• Information given:
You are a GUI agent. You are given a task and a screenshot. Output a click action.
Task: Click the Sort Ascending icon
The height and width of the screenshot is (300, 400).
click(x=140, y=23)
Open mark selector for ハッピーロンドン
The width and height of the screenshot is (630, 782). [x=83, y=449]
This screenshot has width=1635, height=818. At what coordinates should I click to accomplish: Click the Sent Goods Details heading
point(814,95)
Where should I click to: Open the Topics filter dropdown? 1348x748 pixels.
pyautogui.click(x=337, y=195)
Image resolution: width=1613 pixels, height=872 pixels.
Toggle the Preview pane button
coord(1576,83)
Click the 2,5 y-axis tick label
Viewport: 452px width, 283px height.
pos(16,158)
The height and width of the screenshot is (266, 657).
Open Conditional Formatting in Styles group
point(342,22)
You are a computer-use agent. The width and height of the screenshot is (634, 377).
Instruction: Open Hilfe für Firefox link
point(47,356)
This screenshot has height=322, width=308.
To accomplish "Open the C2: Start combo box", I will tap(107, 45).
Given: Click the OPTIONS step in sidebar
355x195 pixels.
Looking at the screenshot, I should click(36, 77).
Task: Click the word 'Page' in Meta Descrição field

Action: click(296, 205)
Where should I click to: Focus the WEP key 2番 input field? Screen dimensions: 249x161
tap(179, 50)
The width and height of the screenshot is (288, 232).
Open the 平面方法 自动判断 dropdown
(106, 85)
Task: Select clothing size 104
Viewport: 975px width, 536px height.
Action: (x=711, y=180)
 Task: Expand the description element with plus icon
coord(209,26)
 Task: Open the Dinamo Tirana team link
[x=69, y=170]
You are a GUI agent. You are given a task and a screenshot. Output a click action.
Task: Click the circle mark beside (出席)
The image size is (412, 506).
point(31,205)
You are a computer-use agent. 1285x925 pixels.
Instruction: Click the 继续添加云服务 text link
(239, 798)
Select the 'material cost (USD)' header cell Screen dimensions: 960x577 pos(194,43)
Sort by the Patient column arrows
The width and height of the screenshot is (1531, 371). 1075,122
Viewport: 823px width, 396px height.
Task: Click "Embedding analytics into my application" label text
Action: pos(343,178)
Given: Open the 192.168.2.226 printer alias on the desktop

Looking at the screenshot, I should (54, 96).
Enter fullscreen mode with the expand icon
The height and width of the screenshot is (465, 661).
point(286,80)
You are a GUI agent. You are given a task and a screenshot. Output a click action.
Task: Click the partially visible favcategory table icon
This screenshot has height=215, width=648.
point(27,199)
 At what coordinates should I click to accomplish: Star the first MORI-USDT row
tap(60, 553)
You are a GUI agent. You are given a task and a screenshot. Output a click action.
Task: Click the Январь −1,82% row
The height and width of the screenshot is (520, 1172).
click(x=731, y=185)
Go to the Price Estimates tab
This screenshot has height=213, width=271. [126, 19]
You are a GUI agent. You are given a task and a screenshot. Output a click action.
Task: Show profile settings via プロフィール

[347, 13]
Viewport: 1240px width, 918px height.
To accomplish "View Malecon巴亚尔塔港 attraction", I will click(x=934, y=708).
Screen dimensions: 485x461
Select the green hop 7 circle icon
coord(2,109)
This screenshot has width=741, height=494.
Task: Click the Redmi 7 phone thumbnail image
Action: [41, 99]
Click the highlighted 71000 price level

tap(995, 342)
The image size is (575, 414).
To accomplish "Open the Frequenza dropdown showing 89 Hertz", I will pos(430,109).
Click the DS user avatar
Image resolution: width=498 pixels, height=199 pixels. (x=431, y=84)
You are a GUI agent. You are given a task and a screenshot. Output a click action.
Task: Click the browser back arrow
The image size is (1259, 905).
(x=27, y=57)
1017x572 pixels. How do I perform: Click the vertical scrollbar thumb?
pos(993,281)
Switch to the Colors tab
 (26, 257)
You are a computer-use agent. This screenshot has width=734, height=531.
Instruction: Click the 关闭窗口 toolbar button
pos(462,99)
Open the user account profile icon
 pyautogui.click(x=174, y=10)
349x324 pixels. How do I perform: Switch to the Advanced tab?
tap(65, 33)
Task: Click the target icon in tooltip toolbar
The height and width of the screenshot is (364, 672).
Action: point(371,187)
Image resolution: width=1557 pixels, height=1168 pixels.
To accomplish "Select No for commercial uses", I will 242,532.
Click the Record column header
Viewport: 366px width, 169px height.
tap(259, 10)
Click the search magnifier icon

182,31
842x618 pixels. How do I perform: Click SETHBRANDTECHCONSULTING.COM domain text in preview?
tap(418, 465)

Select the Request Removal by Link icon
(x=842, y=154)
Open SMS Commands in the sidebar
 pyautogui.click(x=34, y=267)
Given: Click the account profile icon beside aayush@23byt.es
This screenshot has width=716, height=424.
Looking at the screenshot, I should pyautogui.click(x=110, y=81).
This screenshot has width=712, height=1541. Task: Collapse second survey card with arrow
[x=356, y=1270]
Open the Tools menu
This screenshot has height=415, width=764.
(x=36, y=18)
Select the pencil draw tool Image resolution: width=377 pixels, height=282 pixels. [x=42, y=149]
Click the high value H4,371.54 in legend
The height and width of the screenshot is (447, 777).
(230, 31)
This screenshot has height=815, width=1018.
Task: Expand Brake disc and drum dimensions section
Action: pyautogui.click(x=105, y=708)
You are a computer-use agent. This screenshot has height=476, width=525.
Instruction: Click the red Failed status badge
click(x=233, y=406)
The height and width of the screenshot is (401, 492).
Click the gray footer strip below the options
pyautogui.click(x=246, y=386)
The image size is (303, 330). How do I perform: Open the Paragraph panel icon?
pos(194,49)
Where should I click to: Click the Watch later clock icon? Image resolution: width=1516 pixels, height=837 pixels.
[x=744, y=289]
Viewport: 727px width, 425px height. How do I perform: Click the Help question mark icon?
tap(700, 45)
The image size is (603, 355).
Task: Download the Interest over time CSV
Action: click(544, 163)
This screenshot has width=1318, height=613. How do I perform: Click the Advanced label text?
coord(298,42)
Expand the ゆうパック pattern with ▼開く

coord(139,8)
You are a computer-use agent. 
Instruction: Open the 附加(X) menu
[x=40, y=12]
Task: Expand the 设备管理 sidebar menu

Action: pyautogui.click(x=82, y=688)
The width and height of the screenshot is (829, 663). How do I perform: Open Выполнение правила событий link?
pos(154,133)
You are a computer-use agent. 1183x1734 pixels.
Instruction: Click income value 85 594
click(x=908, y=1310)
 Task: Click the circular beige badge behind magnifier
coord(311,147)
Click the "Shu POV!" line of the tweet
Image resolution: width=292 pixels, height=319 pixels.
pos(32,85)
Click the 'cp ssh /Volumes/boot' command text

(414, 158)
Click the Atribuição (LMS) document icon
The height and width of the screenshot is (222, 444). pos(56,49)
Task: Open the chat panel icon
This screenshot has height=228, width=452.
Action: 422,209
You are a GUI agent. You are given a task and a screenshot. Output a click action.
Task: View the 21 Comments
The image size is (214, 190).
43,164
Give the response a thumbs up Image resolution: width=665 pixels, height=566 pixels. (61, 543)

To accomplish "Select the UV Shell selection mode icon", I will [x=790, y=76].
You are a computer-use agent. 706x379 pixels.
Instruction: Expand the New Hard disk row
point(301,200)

• Exercise aim:
Retype all of the data above line for line, with no changes.

• Response below:
You are a GUI agent. You are given a task and a screenshot. Output a click action.
Task: Click the Sort Ascending icon
The height and width of the screenshot is (300, 400).
click(x=140, y=23)
Open mark selector for ハッピーロンドン
The width and height of the screenshot is (630, 782). [x=83, y=449]
This screenshot has width=1635, height=818. At what coordinates should I click to accomplish: Click the Sent Goods Details heading
point(814,95)
Where should I click to: Open the Topics filter dropdown? 1348x748 pixels.
pyautogui.click(x=337, y=195)
Image resolution: width=1613 pixels, height=872 pixels.
Toggle the Preview pane button
coord(1576,83)
Click the 2,5 y-axis tick label
Viewport: 452px width, 283px height.
pos(16,158)
The height and width of the screenshot is (266, 657).
Open Conditional Formatting in Styles group
point(342,22)
You are a computer-use agent. The width and height of the screenshot is (634, 377).
Instruction: Open Hilfe für Firefox link
point(47,356)
This screenshot has height=322, width=308.
To accomplish "Open the C2: Start combo box", I will tap(107, 45).
Given: Click the OPTIONS step in sidebar
355x195 pixels.
Looking at the screenshot, I should click(36, 77).
Task: Click the word 'Page' in Meta Descrição field

Action: click(296, 205)
Where should I click to: Focus the WEP key 2番 input field? Screen dimensions: 249x161
tap(179, 50)
The width and height of the screenshot is (288, 232).
Open the 平面方法 自动判断 dropdown
(106, 85)
Task: Select clothing size 104
Viewport: 975px width, 536px height.
Action: (x=711, y=180)
 Task: Expand the description element with plus icon
coord(209,26)
 Task: Open the Dinamo Tirana team link
[x=69, y=170]
You are a GUI agent. You are given a task and a screenshot. Output a click action.
Task: Click the circle mark beside (出席)
The image size is (412, 506).
point(31,205)
You are a computer-use agent. 1285x925 pixels.
Instruction: Click the 继续添加云服务 text link
(239, 798)
Select the 'material cost (USD)' header cell Screen dimensions: 960x577 pos(194,43)
Sort by the Patient column arrows
The width and height of the screenshot is (1531, 371). 1075,122
Viewport: 823px width, 396px height.
Task: Click "Embedding analytics into my application" label text
Action: pos(343,178)
Given: Open the 192.168.2.226 printer alias on the desktop

Looking at the screenshot, I should (54, 96).
Enter fullscreen mode with the expand icon
The height and width of the screenshot is (465, 661).
point(286,80)
You are a GUI agent. You are given a task and a screenshot. Output a click action.
Task: Click the partially visible favcategory table icon
This screenshot has height=215, width=648.
point(27,199)
 At what coordinates should I click to accomplish: Star the first MORI-USDT row
tap(60, 553)
You are a GUI agent. You are given a task and a screenshot. Output a click action.
Task: Click the Январь −1,82% row
The height and width of the screenshot is (520, 1172).
click(x=731, y=185)
Go to the Price Estimates tab
This screenshot has height=213, width=271. [126, 19]
You are a GUI agent. You are given a task and a screenshot. Output a click action.
Task: Show profile settings via プロフィール

[347, 13]
Viewport: 1240px width, 918px height.
To accomplish "View Malecon巴亚尔塔港 attraction", I will click(x=934, y=708).
Screen dimensions: 485x461
Select the green hop 7 circle icon
coord(2,109)
This screenshot has width=741, height=494.
Task: Click the Redmi 7 phone thumbnail image
Action: [41, 99]
Click the highlighted 71000 price level

tap(995, 342)
The image size is (575, 414).
To accomplish "Open the Frequenza dropdown showing 89 Hertz", I will pos(430,109).
Click the DS user avatar
Image resolution: width=498 pixels, height=199 pixels. (x=431, y=84)
You are a GUI agent. You are given a task and a screenshot. Output a click action.
Task: Click the browser back arrow
The image size is (1259, 905).
(x=27, y=57)
1017x572 pixels. How do I perform: Click the vertical scrollbar thumb?
pos(993,281)
Switch to the Colors tab
 (26, 257)
You are a computer-use agent. This screenshot has width=734, height=531.
Instruction: Click the 关闭窗口 toolbar button
pos(462,99)
Open the user account profile icon
 pyautogui.click(x=174, y=10)
349x324 pixels. How do I perform: Switch to the Advanced tab?
tap(65, 33)
Task: Click the target icon in tooltip toolbar
The height and width of the screenshot is (364, 672).
Action: point(371,187)
Image resolution: width=1557 pixels, height=1168 pixels.
To accomplish "Select No for commercial uses", I will 242,532.
Click the Record column header
Viewport: 366px width, 169px height.
tap(259, 10)
Click the search magnifier icon

182,31
842x618 pixels. How do I perform: Click SETHBRANDTECHCONSULTING.COM domain text in preview?
tap(418, 465)

Select the Request Removal by Link icon
(x=842, y=154)
Open SMS Commands in the sidebar
 pyautogui.click(x=34, y=267)
Given: Click the account profile icon beside aayush@23byt.es
This screenshot has width=716, height=424.
Looking at the screenshot, I should pyautogui.click(x=110, y=81).
This screenshot has width=712, height=1541. Task: Collapse second survey card with arrow
[x=356, y=1270]
Open the Tools menu
This screenshot has height=415, width=764.
(x=36, y=18)
Select the pencil draw tool Image resolution: width=377 pixels, height=282 pixels. [x=42, y=149]
Click the high value H4,371.54 in legend
The height and width of the screenshot is (447, 777).
(230, 31)
This screenshot has height=815, width=1018.
Task: Expand Brake disc and drum dimensions section
Action: pyautogui.click(x=105, y=708)
You are a computer-use agent. This screenshot has height=476, width=525.
Instruction: Click the red Failed status badge
click(x=233, y=406)
The height and width of the screenshot is (401, 492).
Click the gray footer strip below the options
pyautogui.click(x=246, y=386)
The image size is (303, 330). How do I perform: Open the Paragraph panel icon?
pos(194,49)
Where should I click to: Click the Watch later clock icon? Image resolution: width=1516 pixels, height=837 pixels.
[x=744, y=289]
Viewport: 727px width, 425px height. How do I perform: Click the Help question mark icon?
tap(700, 45)
The image size is (603, 355).
Task: Download the Interest over time CSV
Action: click(544, 163)
This screenshot has width=1318, height=613. How do I perform: Click the Advanced label text?
coord(298,42)
Expand the ゆうパック pattern with ▼開く

coord(139,8)
You are a computer-use agent. 
Instruction: Open the 附加(X) menu
[x=40, y=12]
Task: Expand the 设备管理 sidebar menu

Action: pyautogui.click(x=82, y=688)
The width and height of the screenshot is (829, 663). How do I perform: Open Выполнение правила событий link?
pos(154,133)
You are a computer-use agent. 1183x1734 pixels.
Instruction: Click income value 85 594
click(x=908, y=1310)
 Task: Click the circular beige badge behind magnifier
coord(311,147)
Click the "Shu POV!" line of the tweet
Image resolution: width=292 pixels, height=319 pixels.
pos(32,85)
Click the 'cp ssh /Volumes/boot' command text

(414, 158)
Click the Atribuição (LMS) document icon
The height and width of the screenshot is (222, 444). pos(56,49)
Task: Open the chat panel icon
This screenshot has height=228, width=452.
Action: 422,209
You are a GUI agent. You are given a task and a screenshot. Output a click action.
Task: View the 21 Comments
The image size is (214, 190).
43,164
Give the response a thumbs up Image resolution: width=665 pixels, height=566 pixels. (61, 543)

To accomplish "Select the UV Shell selection mode icon", I will [x=790, y=76].
You are a computer-use agent. 706x379 pixels.
Instruction: Expand the New Hard disk row
point(301,200)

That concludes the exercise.